「寝不足は太る」って本当? 睡眠不足と肥満の関係
「睡眠不足だと太る」って本当?
美肌のために睡眠が大切なことはよく知られていますが、ダイエットのためにも質の良い睡眠をとる必要があります。
海外での研究によると、肥満度は7~8時間眠る人が最も低く、それより睡眠時間が短くても長くても肥満度が高くなります。どのくらい違うかというと、5時間睡眠の人は肥満率が50%アップし、4時間以下の睡眠ではなんと73%も上昇してしまいます。
日本人の健康診断のデータを分析した研究でも、同じような結果が出ています。約2万人の日本人男性で平均睡眠時間と肥満のなりやすさを調べたところ、睡眠時間が5時間以上の人に比べて、5時間未満の人は肥満になりやすいことが分かりました。
睡眠時間が短いと肥満になりやすいワケ
どうして睡眠時間が短いと、肥満になりやすいのでしょうか? それは、「レプチン」と「グレリン」というホルモンのバランスが崩れてしまうからです。レプチンは脂肪細胞が分泌する、食欲を抑えてくれるホルモンです。一方、グレリンは胃で作られるホルモンで、食欲を増進する働きがあります。睡眠時間が短いと、満腹ホルモンのレプチンが減り、空腹ホルモンのグレリンが増えてしまいます。睡眠時間が5時間の人は8時間の人に比べて、レプチンが16%少なく、グレリンが15%も増えています。つまり、睡眠時間が短い人は、食欲が増して太りやすい身体になってしまっている、ということです。
さらにグレリンが多いと、高脂肪食や高カロリー食を好むようになります。睡眠不足のときに、ケーキやこってりしたラーメンが欲しくなるのはこのためです。
睡眠不足はダイエットの大敵ですが、逆に十分に眠れば体重コントロールもうまくいきます。睡眠時間を削る実験が終了した後に、2日間続けて10時間睡眠をとると、食欲に関するホルモンが正常値に戻りました。空腹感と食欲の強さを表す数値も、約25%減らすことができています。

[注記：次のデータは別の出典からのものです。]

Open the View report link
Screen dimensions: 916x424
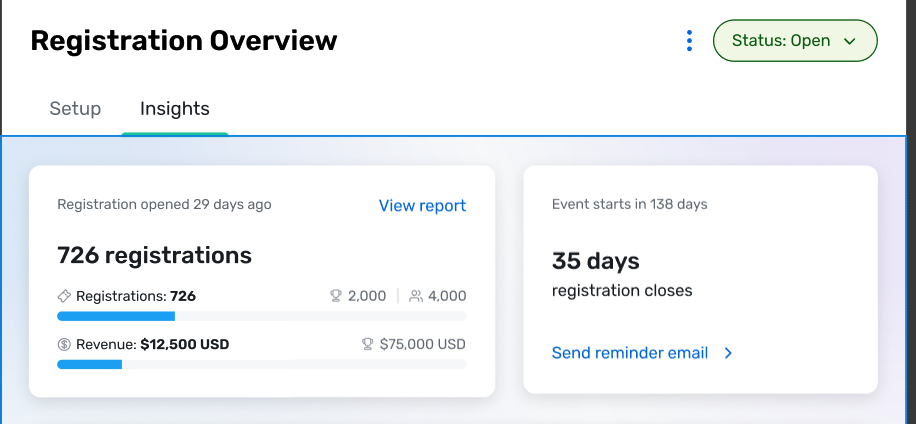pyautogui.click(x=422, y=206)
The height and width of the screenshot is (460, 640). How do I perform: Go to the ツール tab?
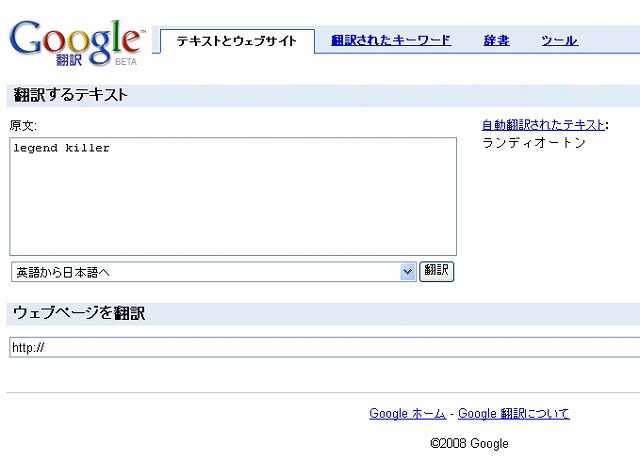click(x=559, y=41)
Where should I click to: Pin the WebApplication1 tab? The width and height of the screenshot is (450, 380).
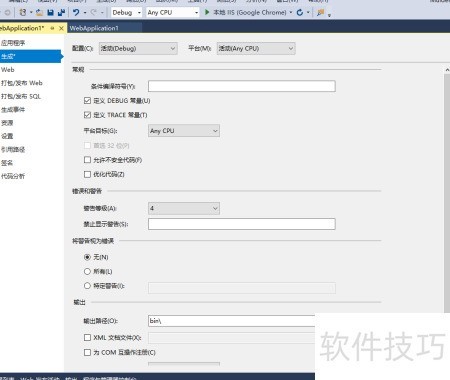point(52,28)
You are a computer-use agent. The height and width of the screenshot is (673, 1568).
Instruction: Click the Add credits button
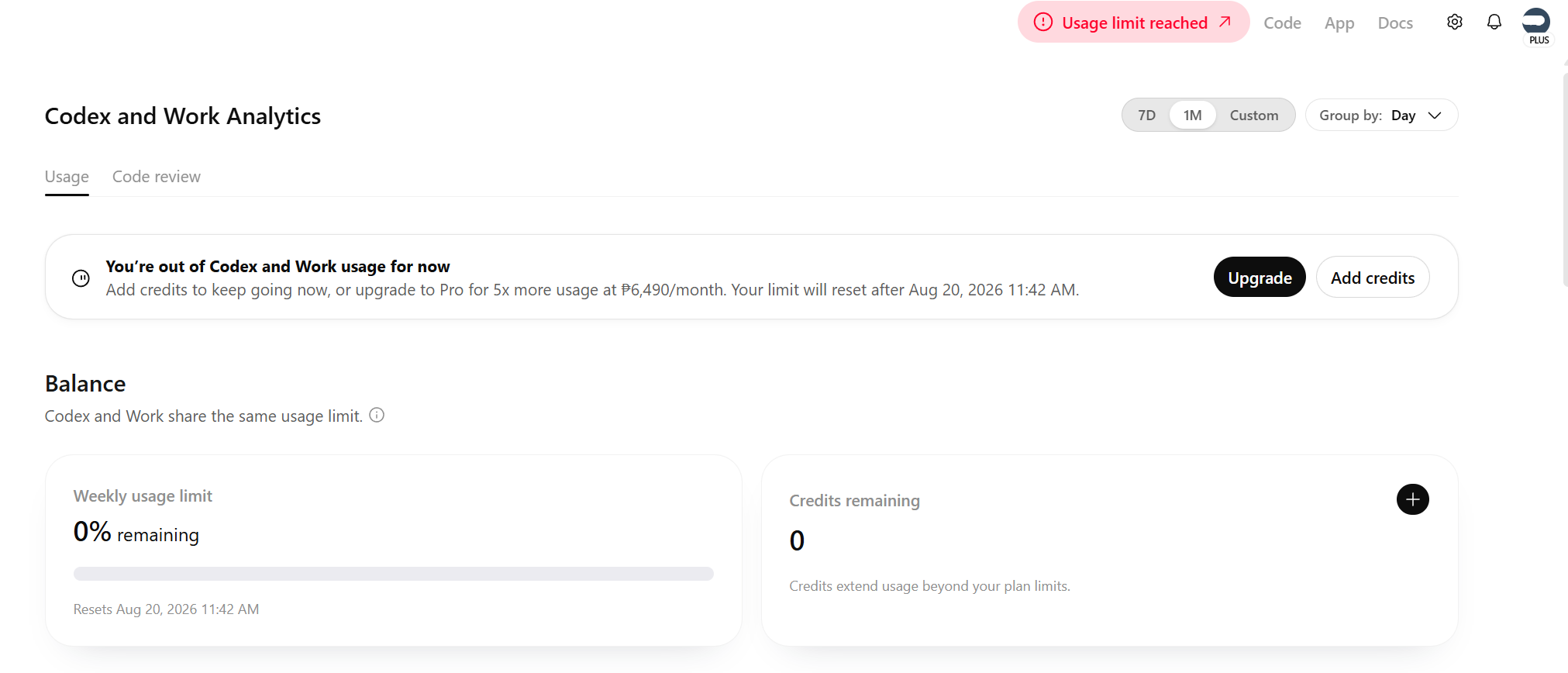click(1373, 277)
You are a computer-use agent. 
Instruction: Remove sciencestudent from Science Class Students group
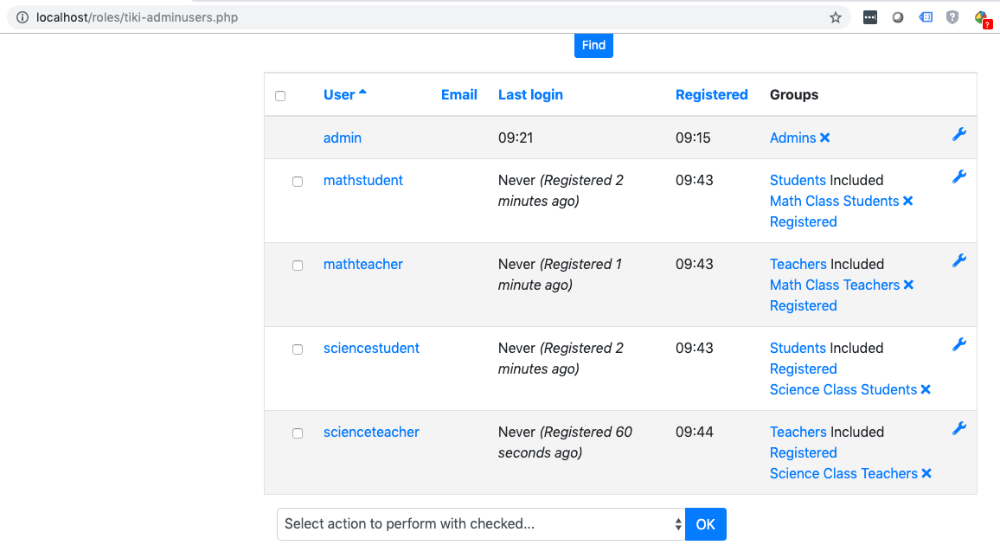tap(926, 389)

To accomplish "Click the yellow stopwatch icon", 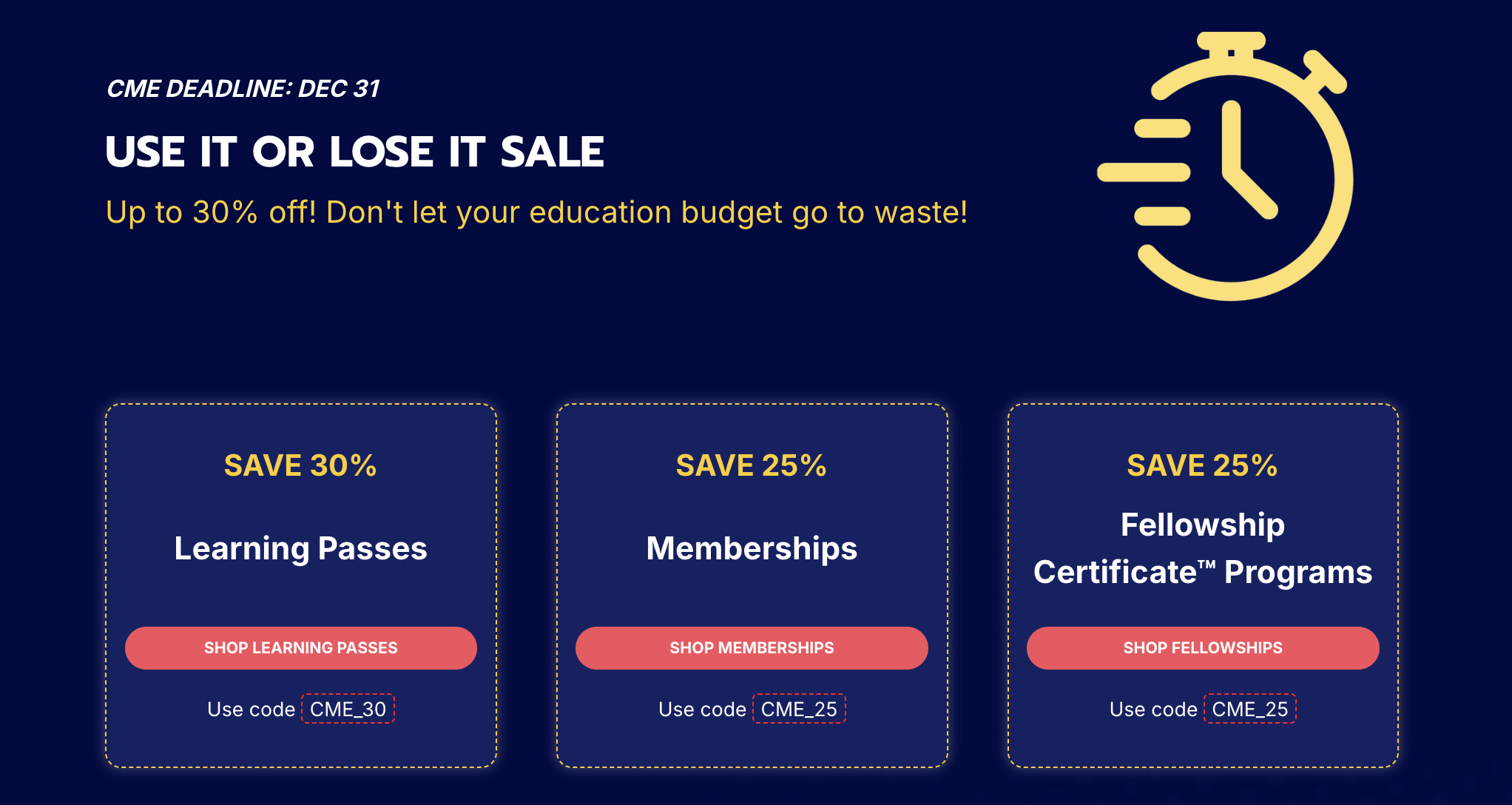I will tap(1225, 166).
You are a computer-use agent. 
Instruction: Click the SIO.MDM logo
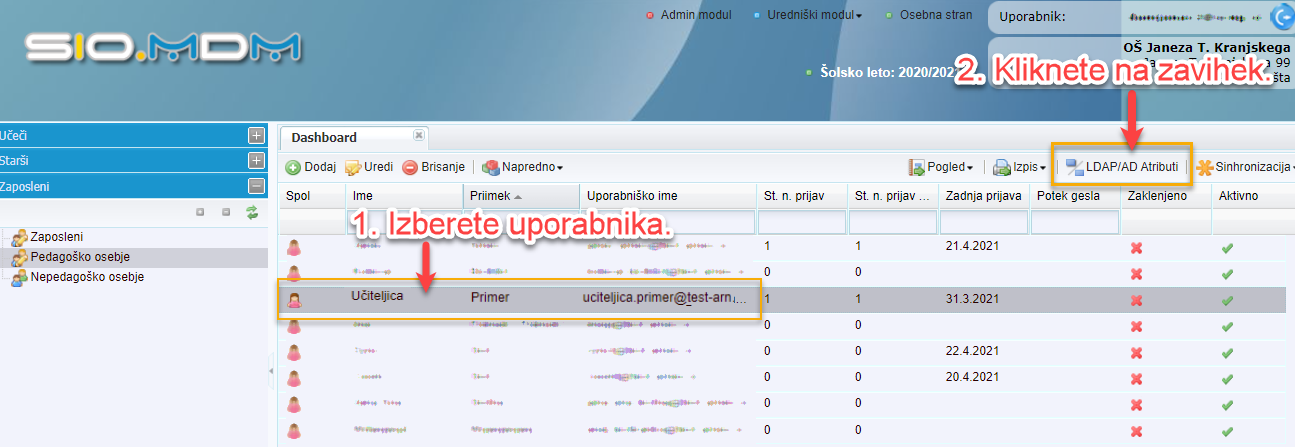point(162,49)
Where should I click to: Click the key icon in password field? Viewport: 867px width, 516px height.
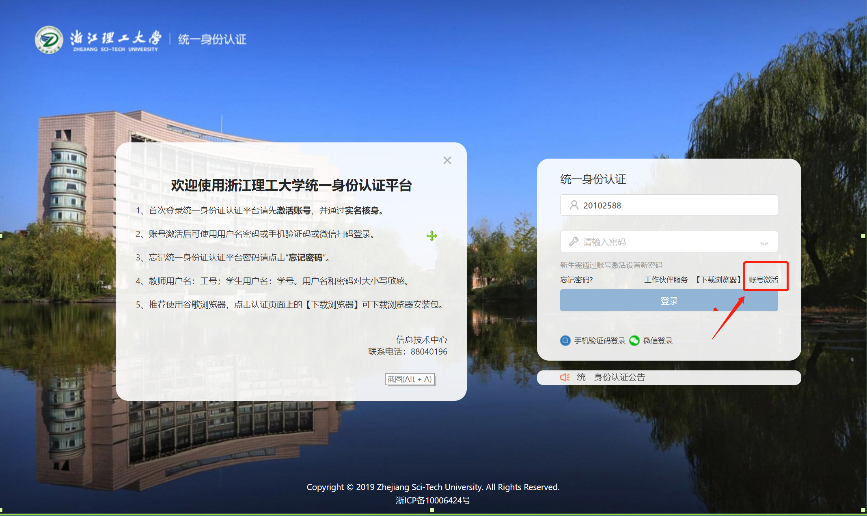[574, 241]
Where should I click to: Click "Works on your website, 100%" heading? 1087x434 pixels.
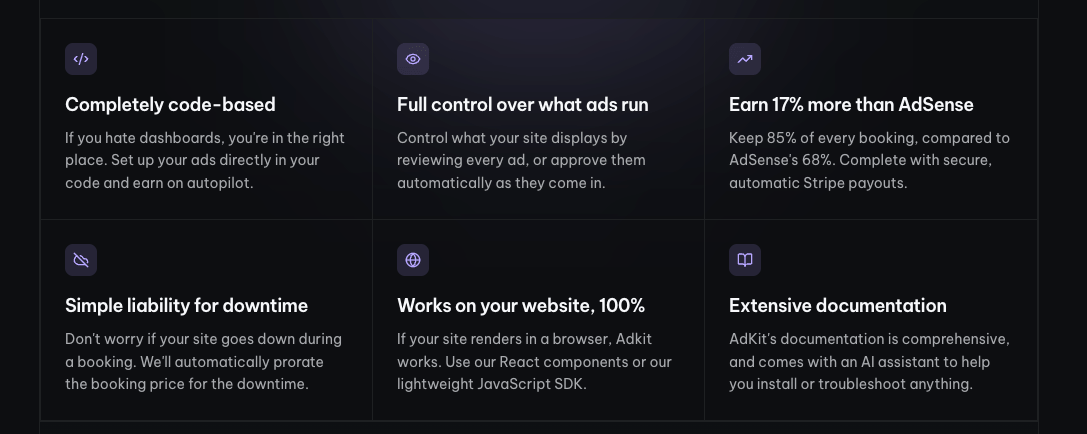tap(520, 306)
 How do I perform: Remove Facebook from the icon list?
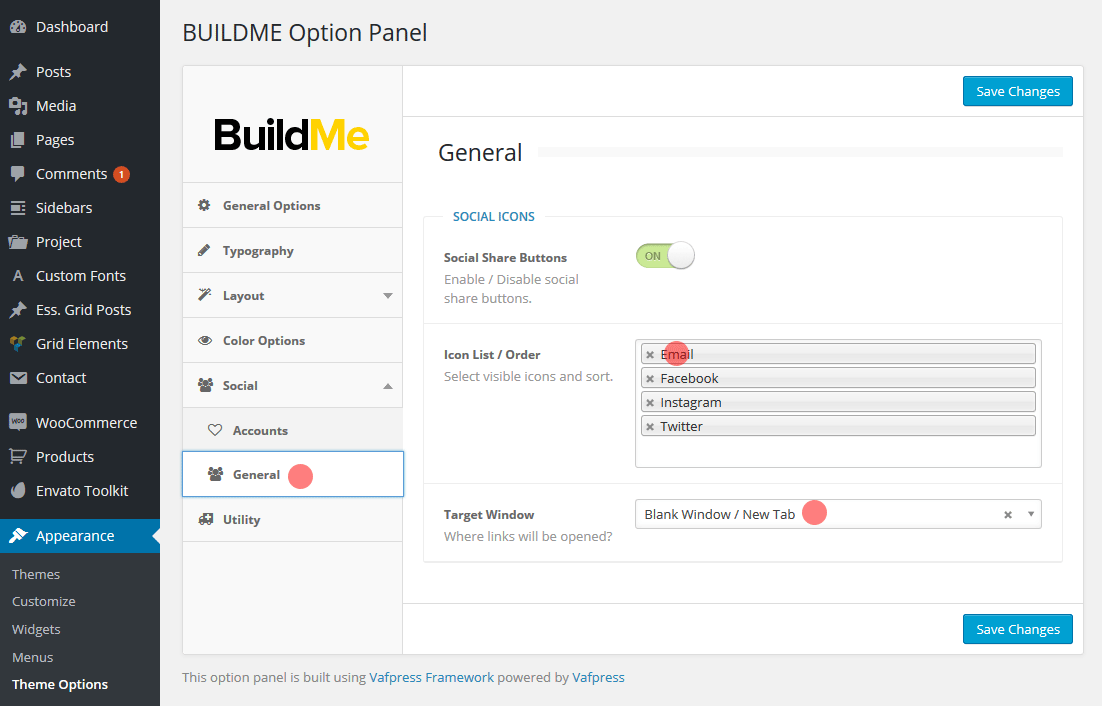[x=650, y=379]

このように睡眠不足だと食欲が増し、食事の量や食事を取る機会が増えることで、身体に余分な脂肪を溜め込んでしまうのです。
睡眠の質を上げる食事のコツ
深夜のスイーツは、確実に体脂肪に変わります
良い睡眠をとるための生活習慣のうち、特に食生活に関するものをご紹介します。
■夕食は就寝予定時刻の3時間前には済ます
胃腸には、いわゆる腹時計と呼ばれる体内時計があります。お腹が膨れると眠くなりますが、ぐっすり眠るためにはある程度、胃腸の動きが落ち着くことが必要です。
■夕食を2回に分ける
夜ご飯から寝るまでの時間が取れない場合は、夕方におにぎりなど手軽に摂れるものを食べておいて、帰宅してから2度目の夕食を摂りましょう。ただし、2度の食事で夕食1回分ですから、カロリーオーバーにならないよう気をつけてください。
■小腹が空いたら軽いものを少しだけ
眠る前に空腹を感じたら、5分間、本当に食べたいのかどうかを考えます。気を紛らすためにストレッチングなど軽い運動や読書、友人との電話も試してみてください。お茶や水を飲んだり、カロリーの低いキュウリやセロリなどを食べるのもよいでしょう。それでもお腹が満たされなければ、うどんなどの炭水化物を少しだけ食べてください。
■朝食は快適睡眠への第一歩
良い睡眠をとる準備は、朝から始まります。朝食をとると腹時計が動き出し、体内時計がリセットされます。乳製品やバナナに含まれるトリプトファンは、目を覚ましてくれるセロトニンの原料になります。さらにセロトニンは、夜になると睡眠ホルモン・メラトニンに変わるのです。
■眠気覚ましのおやつにはチョコレートを
午後の眠気に勝てず、昼寝をたくさんしてしまうと、夜の睡眠にさしつかえます。カフェインはコーヒーやお茶のほか、チョコレートにも含まれています。午後の眠気対策として、おやつにチョコレートを食べると眠気が少なくなります。おしゃべりにも覚醒効果がありますから、友達と一緒に食べると効果が増します。ただし、高カロリー食でもありますから、食べ過ぎには気をつけましょう。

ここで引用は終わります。